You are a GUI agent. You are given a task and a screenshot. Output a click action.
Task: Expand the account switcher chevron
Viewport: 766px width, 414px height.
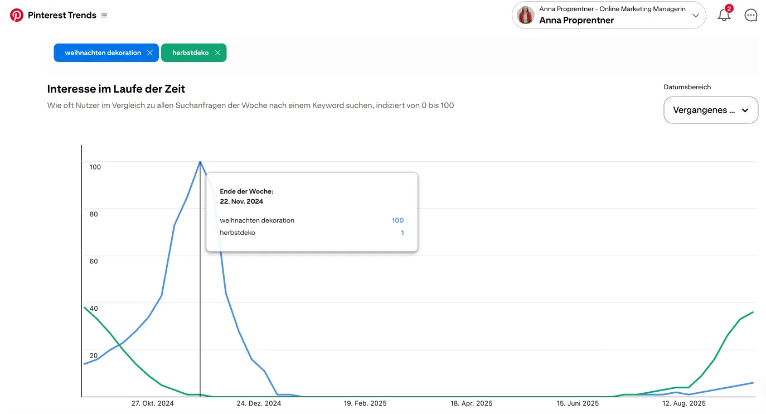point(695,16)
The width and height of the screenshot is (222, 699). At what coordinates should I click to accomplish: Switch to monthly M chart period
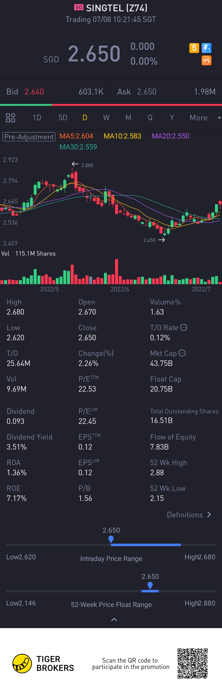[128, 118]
——
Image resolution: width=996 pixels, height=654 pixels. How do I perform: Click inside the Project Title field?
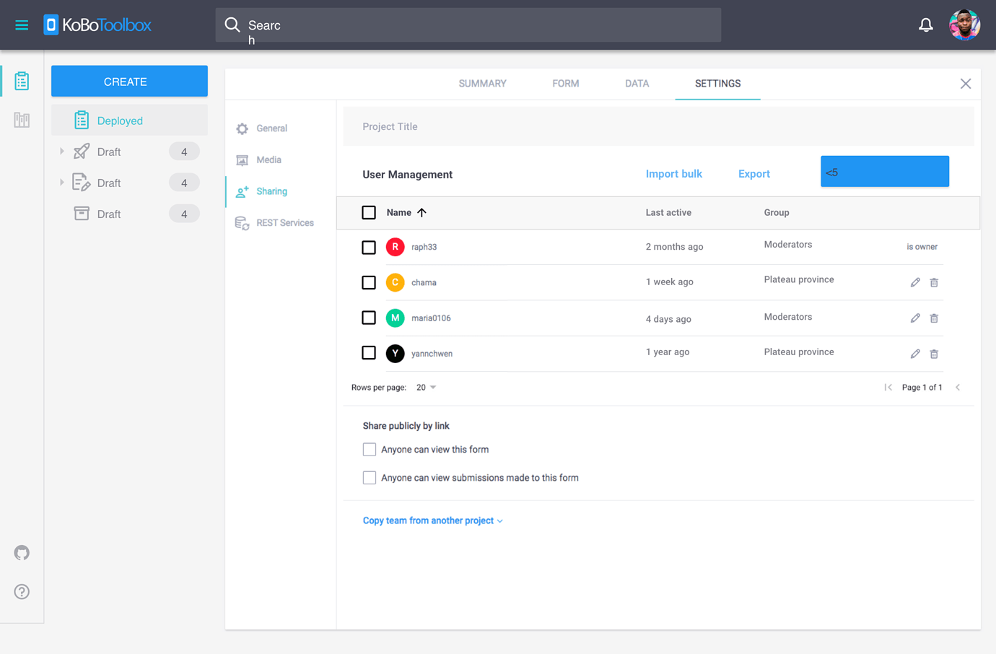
——
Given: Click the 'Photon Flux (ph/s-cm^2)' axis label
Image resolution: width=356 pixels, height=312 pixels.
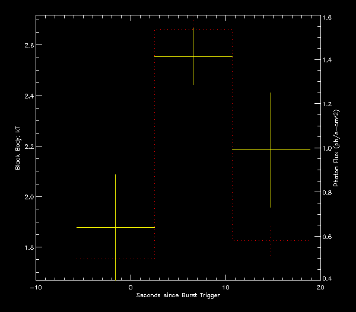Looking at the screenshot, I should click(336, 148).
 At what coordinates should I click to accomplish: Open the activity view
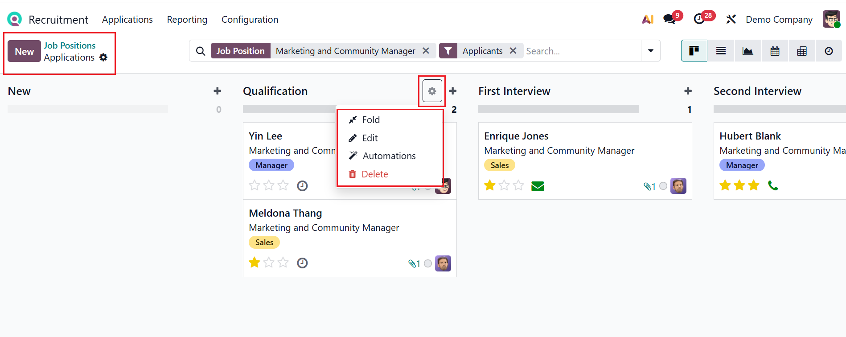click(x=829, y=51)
——
Copy the records from the line containing "Given: Click the" through the line containing "click(x=829, y=51)", substituting "history panel" for "activity view" and changing nothing else. Omit the pictures.

Given: Click the 'Photon Flux (ph/s-cm^2)' axis label
Image resolution: width=356 pixels, height=312 pixels.
Looking at the screenshot, I should click(336, 148).
 At what coordinates should I click to accomplish: Open the history panel
click(x=829, y=51)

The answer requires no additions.